## Start Records provided

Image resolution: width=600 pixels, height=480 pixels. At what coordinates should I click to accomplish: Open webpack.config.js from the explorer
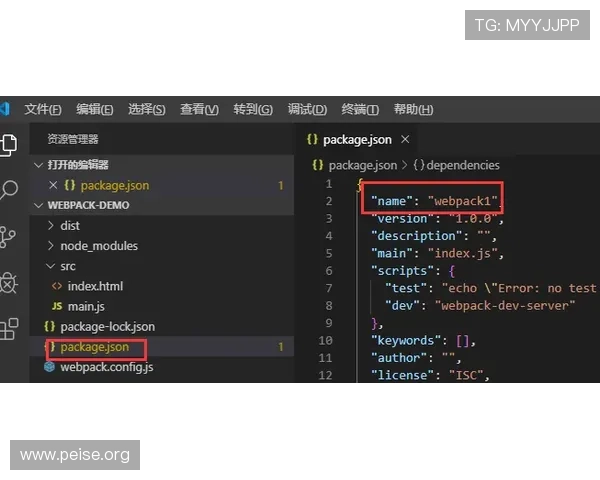[106, 367]
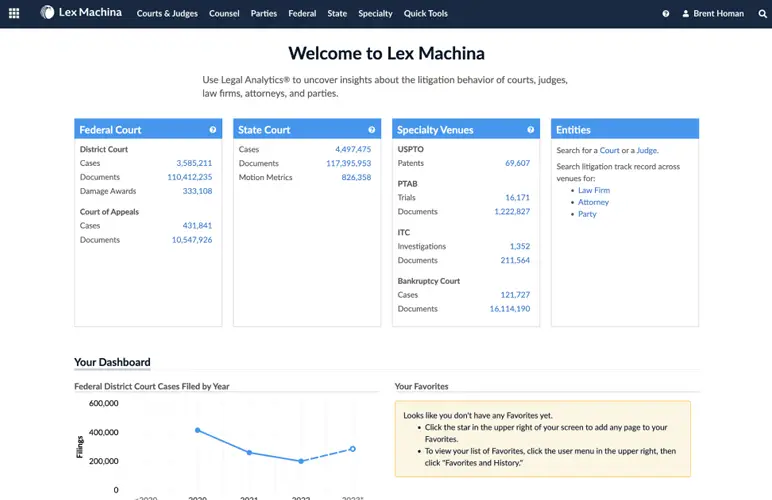Image resolution: width=772 pixels, height=500 pixels.
Task: Click the search magnifier icon
Action: click(763, 14)
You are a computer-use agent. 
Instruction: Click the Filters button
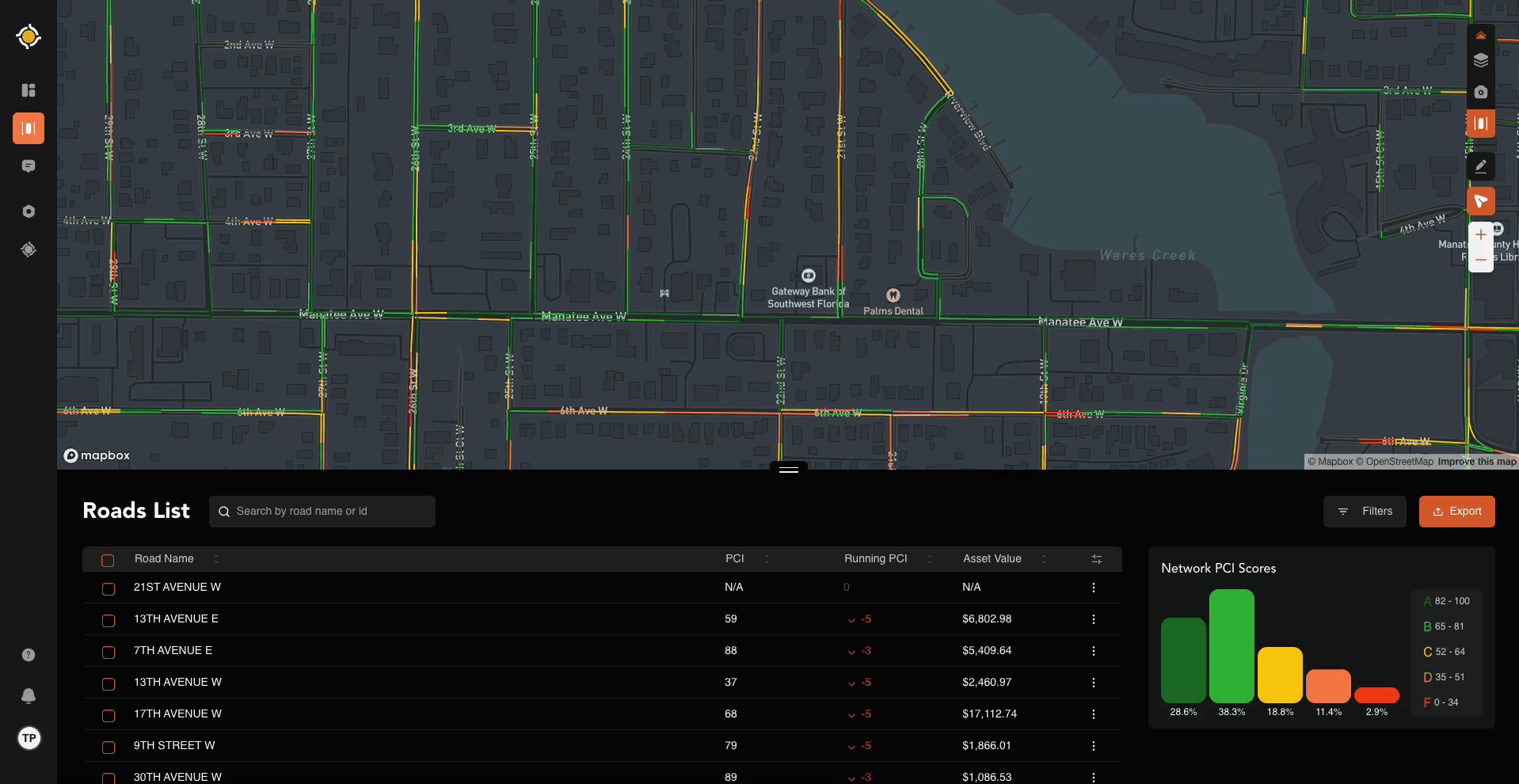pyautogui.click(x=1364, y=512)
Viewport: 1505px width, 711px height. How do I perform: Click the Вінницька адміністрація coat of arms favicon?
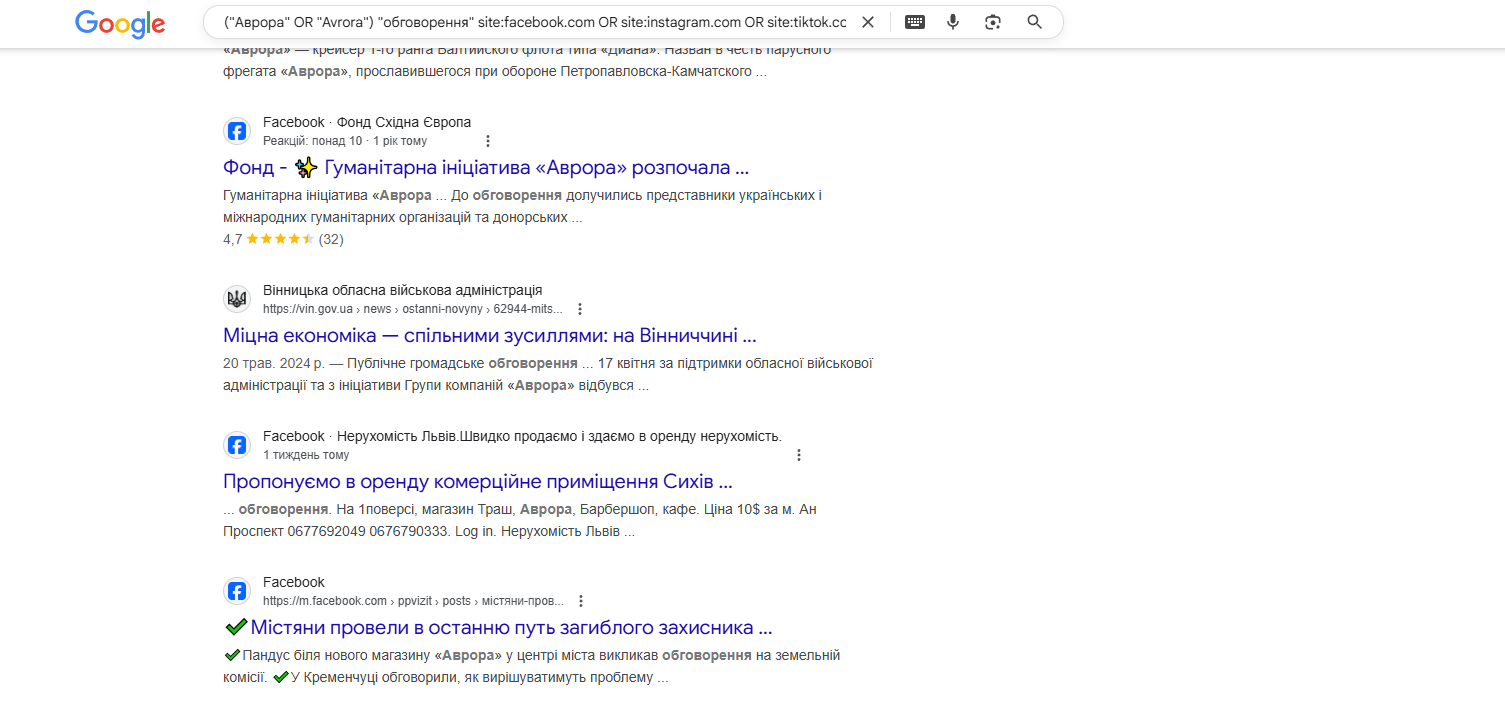[x=237, y=299]
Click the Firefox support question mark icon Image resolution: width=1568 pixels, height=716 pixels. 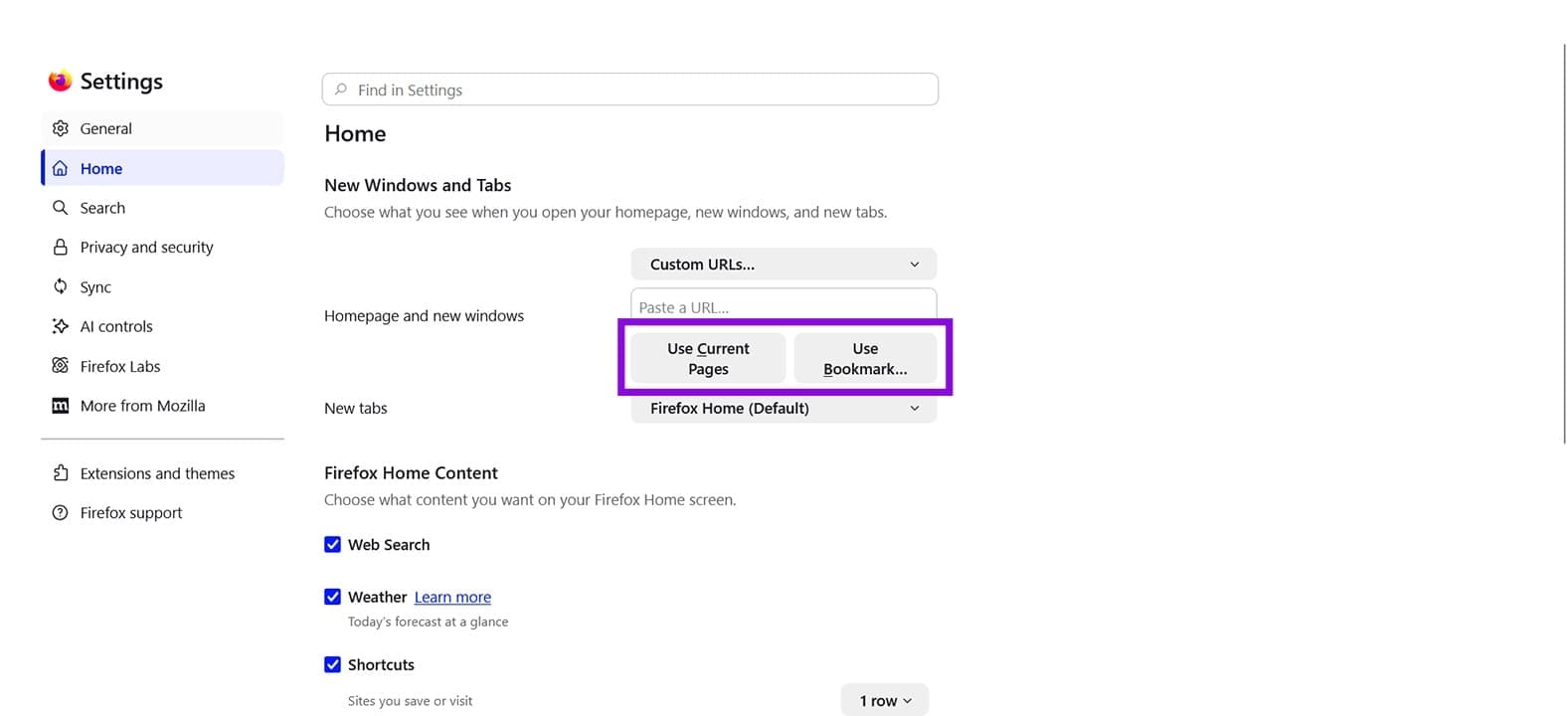pyautogui.click(x=61, y=513)

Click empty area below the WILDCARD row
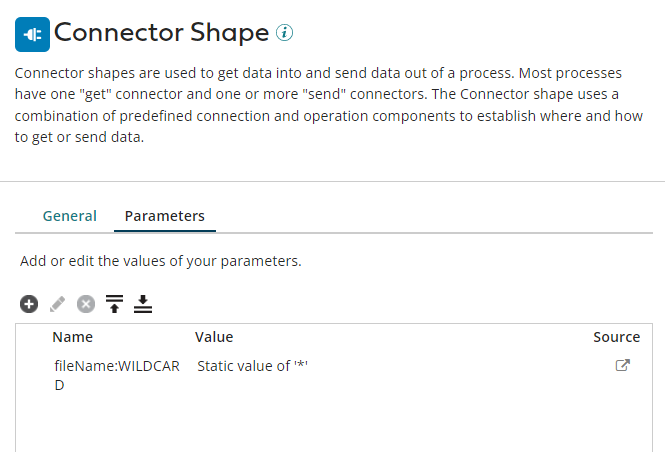coord(334,424)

## End Records provided

Render the rows from the start through the line containing "Action: click(763, 14)" as a numbered list, leaving out any blank lines and all pictures.

1. Image resolution: width=600 pixels, height=480 pixels. At what coordinates should I click to accomplish: Open webpack.config.js from the explorer
2. [106, 367]
3. Image resolution: width=772 pixels, height=500 pixels.
4. Task: Click the search magnifier icon
5. Action: click(763, 14)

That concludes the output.